Confirmation Bias

Photo Credit: Nina Matthews Photography via Compfight cc
Photo Credit: Nina Matthews Photography via Compfight cc

Most people seem to have a natural resistance to change. When new information comes along, they try to fit in this information into whatever belief systems and worldviews they already have. Rather than change their beliefs, they would rather filter the information to fit their beliefs. As Warren Buffett onced observed, “What the human being is best at doing is interpreting new information so that their prior conclusions remain intact.”

This is what is called confirmation bias, one of the most devious roots of erroneous thinking.
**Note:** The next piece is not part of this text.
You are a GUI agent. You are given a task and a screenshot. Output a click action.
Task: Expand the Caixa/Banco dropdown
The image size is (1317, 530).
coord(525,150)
Sometimes, it is quite harmless but at others, it can affect major decisions one makes in life.

When a man is so in love with a woman for example (or vice versa), he may tend to look only at her positive qualities as proof that she is indeed the one for him, while glossing over other less-desirable traits, passing them off as exceptions to the rule.

When they get married, however, these traits come to foreground and irritate him to no end. Then he says, “But you weren’t like that before!” Actually, she probably was, but confirmation bias was so strong at that time that he tended not to notice it.

As a religious person before, I am aware of how strongly confirmation bias can affect one’s beliefs and one’s thinking. It is precisely this factor which makes it so difficult to convert someone from one belief to another, or to unbelief, for that matter. A person would rather find a way to harmonize new data into his belief system than to change the belief system itself.

For example, I grew up being taught that God is love, justice, compassion, etc. When I learned to read the Bible, I gravitated towards the verses that reflected this teaching. When I encountered questionable stories or verses, I would ask my pastor what this meant and he would explain them in such a way that fit into the paradigm of what God was supposed to be like. So passages that sound strange to me now did not sound that strange to me then. In fact, they only added to the “unfathomable mystery” of God, making him all the more worthy of worship because my feeble mind could not ever hope to comprehend him.

So let me give you a selection of passages from the book of Deuteronomy, unedited and uncommented, as is, where is, and let’s see how you react to them. What kind of a God gives these kinds of commands?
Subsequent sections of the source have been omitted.